## EXERCISE DETAILS
Write out all of the lines below again, requests included, with every coordinate in the answers shifted up by 48. Leave the pictures out.

## MATERIAL

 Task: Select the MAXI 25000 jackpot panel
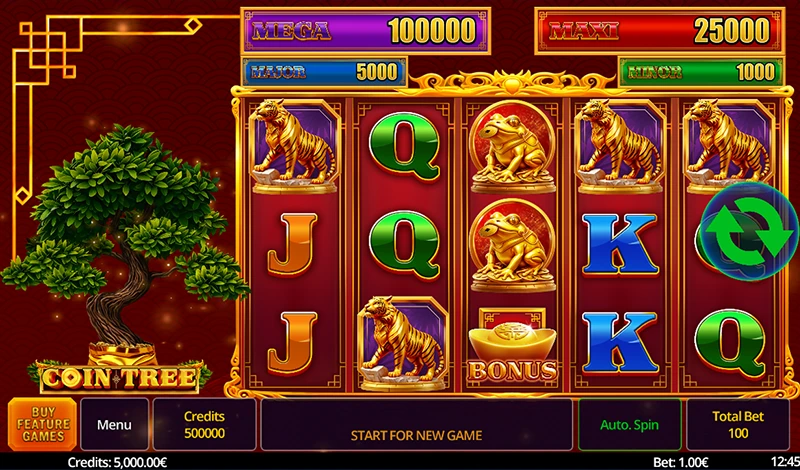pos(660,31)
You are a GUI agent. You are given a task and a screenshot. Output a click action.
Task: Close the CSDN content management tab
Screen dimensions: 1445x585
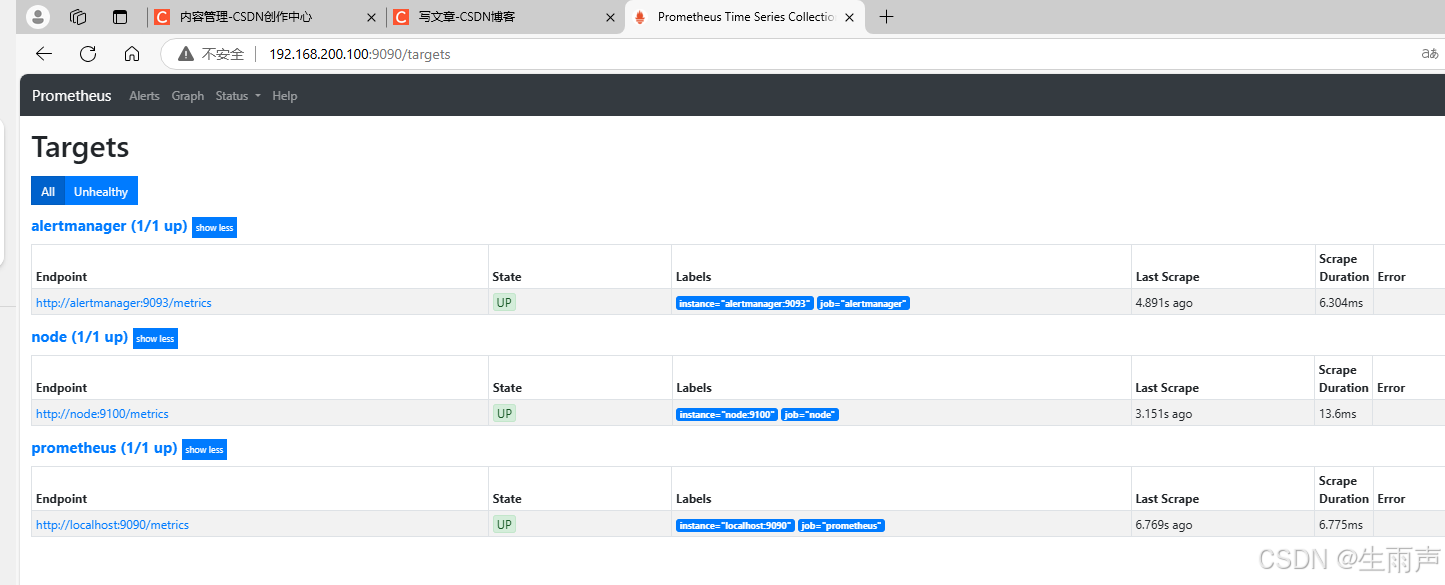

## FINISHED EXERCISE
 Task: Select the MAXI 25000 jackpot panel
pos(708,79)
You are a GUI agent. You are given a task and a screenshot. Output a click action.
Task: Close the CSDN content management tab
Screen dimensions: 1445x585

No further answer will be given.